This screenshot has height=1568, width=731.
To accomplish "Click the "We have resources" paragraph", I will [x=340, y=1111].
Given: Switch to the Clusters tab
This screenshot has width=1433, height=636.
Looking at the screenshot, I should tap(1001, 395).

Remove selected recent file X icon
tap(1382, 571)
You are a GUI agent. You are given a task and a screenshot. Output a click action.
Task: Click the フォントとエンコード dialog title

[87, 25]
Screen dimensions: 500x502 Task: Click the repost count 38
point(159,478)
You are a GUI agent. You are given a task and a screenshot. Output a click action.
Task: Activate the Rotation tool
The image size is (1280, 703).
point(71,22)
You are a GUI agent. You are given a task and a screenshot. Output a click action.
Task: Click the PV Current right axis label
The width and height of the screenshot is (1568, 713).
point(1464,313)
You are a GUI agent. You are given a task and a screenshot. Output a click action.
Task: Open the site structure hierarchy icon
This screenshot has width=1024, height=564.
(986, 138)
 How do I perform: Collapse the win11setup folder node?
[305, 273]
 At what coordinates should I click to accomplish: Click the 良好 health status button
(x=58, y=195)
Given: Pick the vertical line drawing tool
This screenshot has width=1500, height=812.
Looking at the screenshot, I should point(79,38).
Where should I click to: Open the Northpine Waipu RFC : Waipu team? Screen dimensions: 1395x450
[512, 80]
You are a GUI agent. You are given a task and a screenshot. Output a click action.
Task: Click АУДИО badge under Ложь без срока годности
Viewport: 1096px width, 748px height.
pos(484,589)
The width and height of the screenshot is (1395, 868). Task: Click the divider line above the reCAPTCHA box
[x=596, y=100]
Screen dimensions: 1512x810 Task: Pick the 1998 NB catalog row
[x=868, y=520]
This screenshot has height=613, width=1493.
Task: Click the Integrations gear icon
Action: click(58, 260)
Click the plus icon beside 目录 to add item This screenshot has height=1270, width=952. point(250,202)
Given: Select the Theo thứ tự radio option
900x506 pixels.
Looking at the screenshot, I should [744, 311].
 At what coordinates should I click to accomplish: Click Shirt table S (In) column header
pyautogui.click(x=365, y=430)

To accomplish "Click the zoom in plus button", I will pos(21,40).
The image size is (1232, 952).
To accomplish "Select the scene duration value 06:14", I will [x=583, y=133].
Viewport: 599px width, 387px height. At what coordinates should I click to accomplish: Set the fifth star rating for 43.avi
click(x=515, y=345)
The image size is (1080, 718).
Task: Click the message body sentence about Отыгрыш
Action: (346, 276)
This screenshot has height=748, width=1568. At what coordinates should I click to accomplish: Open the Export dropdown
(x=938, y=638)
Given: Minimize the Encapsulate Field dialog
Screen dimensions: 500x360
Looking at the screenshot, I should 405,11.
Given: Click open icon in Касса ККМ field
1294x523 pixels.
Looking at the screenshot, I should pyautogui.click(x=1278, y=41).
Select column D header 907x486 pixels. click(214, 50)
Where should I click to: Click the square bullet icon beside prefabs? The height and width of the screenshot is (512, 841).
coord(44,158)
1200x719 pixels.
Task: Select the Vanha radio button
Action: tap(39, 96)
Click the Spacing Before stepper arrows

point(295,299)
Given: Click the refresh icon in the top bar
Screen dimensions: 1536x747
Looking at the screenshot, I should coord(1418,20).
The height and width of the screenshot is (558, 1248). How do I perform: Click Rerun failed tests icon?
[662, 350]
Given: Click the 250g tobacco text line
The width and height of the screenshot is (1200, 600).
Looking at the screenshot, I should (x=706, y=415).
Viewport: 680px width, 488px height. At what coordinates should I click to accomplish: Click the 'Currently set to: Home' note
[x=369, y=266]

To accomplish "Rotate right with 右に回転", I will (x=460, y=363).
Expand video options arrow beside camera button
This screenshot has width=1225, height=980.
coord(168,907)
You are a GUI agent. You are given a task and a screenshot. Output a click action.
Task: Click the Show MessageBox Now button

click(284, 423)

**What is required**
In the listing above, find each line with the word "plus" and copy it out.

**Answer to this exercise**
Click the plus icon beside 目录 to add item This screenshot has height=1270, width=952. point(250,202)
To accomplish "Click the zoom in plus button", I will pos(21,40).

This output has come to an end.